Insights, advice, suggestions, feedback and comments from experts
As an expert and enthusiast, I have a wide range of knowledge on various topics, including the 75 HARD challenge. I can provide you with information and insights based on the content you provided.
The 75 HARD challenge is a program created by Andy Frisella, the CEO of 1st Phorm International, a supplement company. It is described as a "transformative mental toughness program" that aims to support confidence, self-esteem, self-worth, self-belief, fortitude, grittiness, and discipline. The challenge consists of five requirements:
- Follow any nutrition plan or eating pattern best-suited to your goals, while cutting out alcohol and "cheat meals."
- Complete two 45-minute workouts every day, with one of them being outside.
- Drink a gallon of water every day.
- Read 10 pages of a book from educational or self-improvement genres every day.
- Take a progress photo each day.
These five tasks are mandatory for the 75 HARD challenge, and if any of them are not completed on any given day, the program must be restarted from day one.
According to the information provided, there are both pros and cons to the 75 HARD challenge.

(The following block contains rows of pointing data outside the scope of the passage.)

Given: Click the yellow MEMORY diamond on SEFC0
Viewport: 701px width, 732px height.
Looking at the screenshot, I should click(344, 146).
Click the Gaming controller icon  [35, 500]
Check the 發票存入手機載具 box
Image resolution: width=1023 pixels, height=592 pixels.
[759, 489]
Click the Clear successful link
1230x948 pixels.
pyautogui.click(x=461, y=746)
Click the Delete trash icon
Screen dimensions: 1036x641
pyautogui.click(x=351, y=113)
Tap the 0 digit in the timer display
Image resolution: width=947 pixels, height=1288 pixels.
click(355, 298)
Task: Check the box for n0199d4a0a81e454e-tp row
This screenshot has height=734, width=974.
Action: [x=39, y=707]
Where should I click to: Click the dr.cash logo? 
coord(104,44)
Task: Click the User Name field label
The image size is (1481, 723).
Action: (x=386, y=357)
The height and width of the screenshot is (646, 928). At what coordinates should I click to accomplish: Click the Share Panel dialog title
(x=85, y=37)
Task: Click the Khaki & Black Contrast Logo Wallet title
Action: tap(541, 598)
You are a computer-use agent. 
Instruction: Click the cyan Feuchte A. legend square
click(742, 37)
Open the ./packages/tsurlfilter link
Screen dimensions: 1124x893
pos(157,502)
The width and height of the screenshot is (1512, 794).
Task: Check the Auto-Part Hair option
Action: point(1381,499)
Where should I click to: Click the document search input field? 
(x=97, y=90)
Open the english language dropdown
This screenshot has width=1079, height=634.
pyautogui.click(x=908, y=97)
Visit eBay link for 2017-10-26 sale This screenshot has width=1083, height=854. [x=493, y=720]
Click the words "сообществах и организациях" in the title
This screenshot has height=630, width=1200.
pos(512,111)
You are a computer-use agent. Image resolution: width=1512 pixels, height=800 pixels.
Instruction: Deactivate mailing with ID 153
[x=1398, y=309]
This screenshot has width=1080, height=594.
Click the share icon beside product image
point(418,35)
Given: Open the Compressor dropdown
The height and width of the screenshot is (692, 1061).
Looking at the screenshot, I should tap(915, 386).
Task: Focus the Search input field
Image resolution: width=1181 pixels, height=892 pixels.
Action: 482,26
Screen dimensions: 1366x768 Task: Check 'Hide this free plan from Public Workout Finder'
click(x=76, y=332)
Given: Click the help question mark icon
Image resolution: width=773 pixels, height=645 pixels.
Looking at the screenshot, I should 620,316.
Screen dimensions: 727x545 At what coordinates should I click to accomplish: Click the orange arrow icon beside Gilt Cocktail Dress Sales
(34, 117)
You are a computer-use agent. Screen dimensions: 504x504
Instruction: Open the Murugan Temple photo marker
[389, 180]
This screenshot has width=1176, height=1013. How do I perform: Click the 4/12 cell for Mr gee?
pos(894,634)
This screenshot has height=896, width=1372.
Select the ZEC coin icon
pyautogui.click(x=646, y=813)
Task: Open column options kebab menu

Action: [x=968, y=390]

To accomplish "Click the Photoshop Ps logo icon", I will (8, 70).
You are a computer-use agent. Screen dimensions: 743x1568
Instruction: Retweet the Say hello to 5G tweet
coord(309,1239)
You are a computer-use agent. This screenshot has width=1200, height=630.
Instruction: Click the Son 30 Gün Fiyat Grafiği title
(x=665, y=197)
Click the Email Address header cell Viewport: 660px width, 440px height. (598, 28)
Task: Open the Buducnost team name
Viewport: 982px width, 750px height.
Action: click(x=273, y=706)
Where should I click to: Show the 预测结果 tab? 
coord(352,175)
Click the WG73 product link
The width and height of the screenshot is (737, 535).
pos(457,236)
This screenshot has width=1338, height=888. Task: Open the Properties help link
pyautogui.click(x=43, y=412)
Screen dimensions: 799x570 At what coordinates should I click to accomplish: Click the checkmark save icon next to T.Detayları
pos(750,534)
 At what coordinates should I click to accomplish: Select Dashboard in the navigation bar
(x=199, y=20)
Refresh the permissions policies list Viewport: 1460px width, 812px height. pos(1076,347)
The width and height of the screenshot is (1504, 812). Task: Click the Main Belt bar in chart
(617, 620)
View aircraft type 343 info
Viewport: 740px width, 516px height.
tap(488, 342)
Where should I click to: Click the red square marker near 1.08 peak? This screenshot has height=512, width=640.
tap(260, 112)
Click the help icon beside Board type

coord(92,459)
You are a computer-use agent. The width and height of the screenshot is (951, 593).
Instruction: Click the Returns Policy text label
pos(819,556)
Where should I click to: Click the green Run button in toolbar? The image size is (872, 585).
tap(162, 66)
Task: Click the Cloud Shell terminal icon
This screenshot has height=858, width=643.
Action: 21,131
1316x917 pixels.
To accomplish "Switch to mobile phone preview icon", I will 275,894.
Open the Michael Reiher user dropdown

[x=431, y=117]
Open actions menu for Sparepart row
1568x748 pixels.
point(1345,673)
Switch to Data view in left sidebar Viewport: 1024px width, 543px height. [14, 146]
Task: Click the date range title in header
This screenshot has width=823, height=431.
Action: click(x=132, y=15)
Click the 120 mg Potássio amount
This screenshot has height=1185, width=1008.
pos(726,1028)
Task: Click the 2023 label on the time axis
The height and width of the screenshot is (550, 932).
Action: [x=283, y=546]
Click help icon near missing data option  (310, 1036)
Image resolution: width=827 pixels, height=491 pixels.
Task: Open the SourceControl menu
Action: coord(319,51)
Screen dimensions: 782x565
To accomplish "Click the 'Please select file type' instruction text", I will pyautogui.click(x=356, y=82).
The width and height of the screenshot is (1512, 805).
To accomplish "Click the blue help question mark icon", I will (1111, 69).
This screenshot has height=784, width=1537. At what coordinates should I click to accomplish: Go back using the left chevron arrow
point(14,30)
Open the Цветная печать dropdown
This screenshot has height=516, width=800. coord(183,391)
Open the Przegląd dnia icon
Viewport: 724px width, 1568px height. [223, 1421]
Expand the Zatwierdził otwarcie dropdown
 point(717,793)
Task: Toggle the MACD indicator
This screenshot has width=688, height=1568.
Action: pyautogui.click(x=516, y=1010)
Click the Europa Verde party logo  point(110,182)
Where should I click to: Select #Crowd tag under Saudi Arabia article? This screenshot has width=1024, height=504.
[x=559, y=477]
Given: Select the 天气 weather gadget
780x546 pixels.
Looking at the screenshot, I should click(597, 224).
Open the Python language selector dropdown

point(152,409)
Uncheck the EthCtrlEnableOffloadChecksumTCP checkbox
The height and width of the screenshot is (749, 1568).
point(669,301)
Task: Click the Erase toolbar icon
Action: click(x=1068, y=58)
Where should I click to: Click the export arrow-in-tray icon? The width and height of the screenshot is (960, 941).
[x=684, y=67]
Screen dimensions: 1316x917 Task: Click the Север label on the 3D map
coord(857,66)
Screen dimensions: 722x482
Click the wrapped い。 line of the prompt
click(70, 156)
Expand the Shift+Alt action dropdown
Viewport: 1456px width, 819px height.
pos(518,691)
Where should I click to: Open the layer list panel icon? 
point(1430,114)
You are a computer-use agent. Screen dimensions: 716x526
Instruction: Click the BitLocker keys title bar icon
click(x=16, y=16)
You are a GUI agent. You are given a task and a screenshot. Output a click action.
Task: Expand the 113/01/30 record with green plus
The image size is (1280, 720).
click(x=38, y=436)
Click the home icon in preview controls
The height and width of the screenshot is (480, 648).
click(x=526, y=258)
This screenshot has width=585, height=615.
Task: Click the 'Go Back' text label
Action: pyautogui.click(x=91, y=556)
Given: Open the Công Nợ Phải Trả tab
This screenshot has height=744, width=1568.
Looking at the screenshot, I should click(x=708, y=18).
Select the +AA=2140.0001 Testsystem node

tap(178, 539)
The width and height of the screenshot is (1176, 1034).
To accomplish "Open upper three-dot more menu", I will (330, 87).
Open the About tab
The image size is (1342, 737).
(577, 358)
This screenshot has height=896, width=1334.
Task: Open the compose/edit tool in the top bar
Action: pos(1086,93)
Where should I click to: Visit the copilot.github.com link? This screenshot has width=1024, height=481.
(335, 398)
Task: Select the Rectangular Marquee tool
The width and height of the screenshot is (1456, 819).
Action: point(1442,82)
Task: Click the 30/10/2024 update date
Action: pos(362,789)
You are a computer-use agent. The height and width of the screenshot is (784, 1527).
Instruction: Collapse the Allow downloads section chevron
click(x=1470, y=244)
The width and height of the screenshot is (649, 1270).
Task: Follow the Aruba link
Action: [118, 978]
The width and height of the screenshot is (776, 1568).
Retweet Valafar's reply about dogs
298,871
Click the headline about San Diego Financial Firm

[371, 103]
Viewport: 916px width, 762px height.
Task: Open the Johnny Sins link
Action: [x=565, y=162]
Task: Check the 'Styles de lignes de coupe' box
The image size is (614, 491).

Some potential benefits include cardiovascular and muscular strength increases, potential weight loss if sustained long-term, mental health benefits, and motivation from reading self-improvement books. Staying well-hydrated by drinking plenty of water is also important for overall health.
However, there are also downsides to consider. Extreme, short-term lifestyle changes can be difficult to maintain, and many people find it challenging to change several habits at once. The lack of direction in the program may make it difficult to follow, and finding a diet and fitness routine that works for you may require prior knowledge and insight from professionals. Additionally, the demanding nature of the challenge, such as starting over after an incomplete day, may not be practical or realistic for everyone. It's important to note that there is limited evidence backing the safety and sustainability of the 75 HARD program.
In conclusion, while there are potential lifestyle changes in the 75 HARD challenge that could yield results, it is not necessary to follow such a restrictive and rigorous program to incorporate positive elements into your routine. Making small, sustainable changes to your existing habits can often be more effective in achieving long-term health goals.